From MSN Health, writer Robert Preidt unpacks the study for us.
There could be nearly twice as many cases of the potentially deadly diarrheal disease -- an estimated 779,000 -- between March and November of this year, according to researchers at the University of California, San Francisco and Harvard Medical School.
The discrepancy is important because U.N. projections determine the allocation of resources to fight the disease, said the authors of the study, published March 16 in The Lancet.
"The epidemic is not likely to be short-term," Dr. Sanjay Basu, a UCSF medical resident, said in a university news release. "It is going to be larger than predicted in terms of sheer numbers and will last far longer than the initial projections."
The cholera epidemic erupted in Haiti after last year's devastating earthquake. Cholera -- spread from person-to-person through contaminated food and water -- can be deadly if untreated. In most cases, treatment for the diarrhea caused by the disease involves rehydration with salty liquids.

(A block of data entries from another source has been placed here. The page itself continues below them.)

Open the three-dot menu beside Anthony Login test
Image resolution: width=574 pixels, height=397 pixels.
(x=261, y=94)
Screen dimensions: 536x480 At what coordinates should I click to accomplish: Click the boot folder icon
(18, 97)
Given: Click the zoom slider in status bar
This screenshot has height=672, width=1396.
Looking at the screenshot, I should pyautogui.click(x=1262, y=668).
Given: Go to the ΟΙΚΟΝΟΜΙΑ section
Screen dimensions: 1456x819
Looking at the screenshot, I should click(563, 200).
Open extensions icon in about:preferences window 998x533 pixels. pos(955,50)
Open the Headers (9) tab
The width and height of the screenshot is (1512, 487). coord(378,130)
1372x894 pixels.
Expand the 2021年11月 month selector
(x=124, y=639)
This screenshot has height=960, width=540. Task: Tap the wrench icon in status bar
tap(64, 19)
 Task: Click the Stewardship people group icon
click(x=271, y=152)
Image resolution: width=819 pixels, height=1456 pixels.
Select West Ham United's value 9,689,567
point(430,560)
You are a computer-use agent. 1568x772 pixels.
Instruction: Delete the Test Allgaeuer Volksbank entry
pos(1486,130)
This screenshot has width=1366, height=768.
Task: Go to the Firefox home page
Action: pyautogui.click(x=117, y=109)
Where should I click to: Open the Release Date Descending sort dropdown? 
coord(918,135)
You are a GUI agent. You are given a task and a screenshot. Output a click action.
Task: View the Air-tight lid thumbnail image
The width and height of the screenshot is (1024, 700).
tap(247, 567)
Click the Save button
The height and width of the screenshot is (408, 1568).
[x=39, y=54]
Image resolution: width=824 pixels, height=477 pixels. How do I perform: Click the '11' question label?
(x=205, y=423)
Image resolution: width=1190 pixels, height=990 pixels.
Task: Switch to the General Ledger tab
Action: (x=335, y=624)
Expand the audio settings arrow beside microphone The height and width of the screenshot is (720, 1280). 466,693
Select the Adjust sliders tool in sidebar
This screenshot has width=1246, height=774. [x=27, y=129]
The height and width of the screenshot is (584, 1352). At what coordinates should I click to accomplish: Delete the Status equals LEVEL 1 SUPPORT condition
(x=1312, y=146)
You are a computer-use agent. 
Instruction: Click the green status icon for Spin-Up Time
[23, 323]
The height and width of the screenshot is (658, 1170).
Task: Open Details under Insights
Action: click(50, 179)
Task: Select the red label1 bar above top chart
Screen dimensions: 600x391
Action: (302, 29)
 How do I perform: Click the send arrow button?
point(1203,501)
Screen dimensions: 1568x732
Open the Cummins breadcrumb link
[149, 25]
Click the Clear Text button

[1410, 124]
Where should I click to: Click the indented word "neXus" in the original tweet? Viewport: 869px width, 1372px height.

Late last year, the U.N. projected that a total of 400,000 people in Haiti would eventually become infected with cholera. They reached that total by assuming that cholera would infect 2 to 4 percent of Haiti's population of 10 million. But the U.N. estimate did not take into account existing disease trends, or factors such as where water was contaminated, how the disease is transmitted, or human immunity to cholera, Basu said.
3 comments:
Hi There:
I was amazed and saddened to read this news piece about microcredit leading to suicides. It's so tragic that even such a good thing can be perverted by unscrupulous people. I really hope that safegaurds are found and put into practice soon. I just discovered your blog. I work with the homeless community in my hometown of Ottawa. Keep the great work!
Hi there, This is an astonishing story but you may want to correct your facts. The projections are for approximately 11,000 deaths and not 779,000. The report estimates that there will be approxinately 800,000 cases. Still, 11,000 is desperately awful.
opps, sorry about that, we have changed the wording on our introduction.